- WHAT TO PRODUCE
Lay out the following lines as a numbered list, skipping any blank lines; this applies to the entire listing.

START DATASET ROWS

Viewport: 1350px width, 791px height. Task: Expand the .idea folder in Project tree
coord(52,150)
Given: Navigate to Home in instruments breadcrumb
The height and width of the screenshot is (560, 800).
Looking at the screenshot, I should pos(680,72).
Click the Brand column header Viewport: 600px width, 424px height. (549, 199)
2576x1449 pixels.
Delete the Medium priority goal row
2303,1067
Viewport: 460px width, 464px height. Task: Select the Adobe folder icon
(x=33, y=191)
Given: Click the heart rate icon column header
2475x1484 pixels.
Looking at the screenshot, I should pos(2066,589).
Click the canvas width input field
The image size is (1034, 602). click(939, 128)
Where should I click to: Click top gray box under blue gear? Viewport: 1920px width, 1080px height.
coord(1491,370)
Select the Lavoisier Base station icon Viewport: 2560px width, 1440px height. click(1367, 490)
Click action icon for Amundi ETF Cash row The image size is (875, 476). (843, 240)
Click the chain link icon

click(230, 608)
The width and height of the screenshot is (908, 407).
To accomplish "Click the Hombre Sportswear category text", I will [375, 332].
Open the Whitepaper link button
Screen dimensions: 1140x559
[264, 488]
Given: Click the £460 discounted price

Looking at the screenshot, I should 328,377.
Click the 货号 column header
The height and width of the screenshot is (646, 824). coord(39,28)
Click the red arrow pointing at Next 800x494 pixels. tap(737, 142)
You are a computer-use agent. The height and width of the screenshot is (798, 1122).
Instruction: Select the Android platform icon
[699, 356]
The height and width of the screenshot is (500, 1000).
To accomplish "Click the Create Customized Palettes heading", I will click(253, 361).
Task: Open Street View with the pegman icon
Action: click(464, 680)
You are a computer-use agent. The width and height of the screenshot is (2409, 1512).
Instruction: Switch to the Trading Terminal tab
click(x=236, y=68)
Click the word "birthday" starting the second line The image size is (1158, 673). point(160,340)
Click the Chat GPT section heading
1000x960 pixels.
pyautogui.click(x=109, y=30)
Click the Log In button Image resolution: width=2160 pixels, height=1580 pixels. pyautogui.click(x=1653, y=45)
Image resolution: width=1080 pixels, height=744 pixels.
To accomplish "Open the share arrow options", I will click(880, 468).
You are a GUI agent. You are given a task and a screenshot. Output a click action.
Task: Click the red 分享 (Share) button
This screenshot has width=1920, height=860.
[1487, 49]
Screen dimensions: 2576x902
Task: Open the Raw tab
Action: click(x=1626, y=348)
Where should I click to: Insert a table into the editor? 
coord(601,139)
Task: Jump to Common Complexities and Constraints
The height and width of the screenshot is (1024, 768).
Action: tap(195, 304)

END DATASET ROWS

- OUTPUT
1. Viewport: 1350px width, 791px height. Task: Expand the .idea folder in Project tree
2. coord(52,150)
3. Given: Navigate to Home in instruments breadcrumb
4. The height and width of the screenshot is (560, 800).
5. Looking at the screenshot, I should pos(680,72).
6. Click the Brand column header Viewport: 600px width, 424px height. (549, 199)
7. 2576x1449 pixels.
8. Delete the Medium priority goal row
9. 2303,1067
10. Viewport: 460px width, 464px height. Task: Select the Adobe folder icon
11. (x=33, y=191)
12. Given: Click the heart rate icon column header
13. 2475x1484 pixels.
14. Looking at the screenshot, I should pos(2066,589).
15. Click the canvas width input field
16. The image size is (1034, 602). click(939, 128)
17. Where should I click to: Click top gray box under blue gear? Viewport: 1920px width, 1080px height.
18. coord(1491,370)
19. Select the Lavoisier Base station icon Viewport: 2560px width, 1440px height. click(1367, 490)
20. Click action icon for Amundi ETF Cash row The image size is (875, 476). (843, 240)
21. Click the chain link icon
22. click(230, 608)
23. The width and height of the screenshot is (908, 407).
24. To accomplish "Click the Hombre Sportswear category text", I will [375, 332].
25. Open the Whitepaper link button
26. Screen dimensions: 1140x559
27. [264, 488]
28. Given: Click the £460 discounted price
29. Looking at the screenshot, I should 328,377.
30. Click the 货号 column header
31. The height and width of the screenshot is (646, 824). coord(39,28)
32. Click the red arrow pointing at Next 800x494 pixels. tap(737, 142)
33. You are a computer-use agent. The height and width of the screenshot is (798, 1122).
34. Instruction: Select the Android platform icon
35. [699, 356]
36. The height and width of the screenshot is (500, 1000).
37. To accomplish "Click the Create Customized Palettes heading", I will click(253, 361).
38. Task: Open Street View with the pegman icon
39. Action: click(464, 680)
40. You are a computer-use agent. The width and height of the screenshot is (2409, 1512).
41. Instruction: Switch to the Trading Terminal tab
42. click(x=236, y=68)
43. Click the word "birthday" starting the second line The image size is (1158, 673). point(160,340)
44. Click the Chat GPT section heading
45. 1000x960 pixels.
46. pyautogui.click(x=109, y=30)
47. Click the Log In button Image resolution: width=2160 pixels, height=1580 pixels. pyautogui.click(x=1653, y=45)
48. Image resolution: width=1080 pixels, height=744 pixels.
49. To accomplish "Open the share arrow options", I will click(880, 468).
50. You are a GUI agent. You are given a task and a screenshot. Output a click action.
51. Task: Click the red 分享 (Share) button
52. This screenshot has width=1920, height=860.
53. [1487, 49]
54. Screen dimensions: 2576x902
55. Task: Open the Raw tab
56. Action: click(x=1626, y=348)
57. Where should I click to: Insert a table into the editor? 
58. coord(601,139)
59. Task: Jump to Common Complexities and Constraints
60. The height and width of the screenshot is (1024, 768).
61. Action: tap(195, 304)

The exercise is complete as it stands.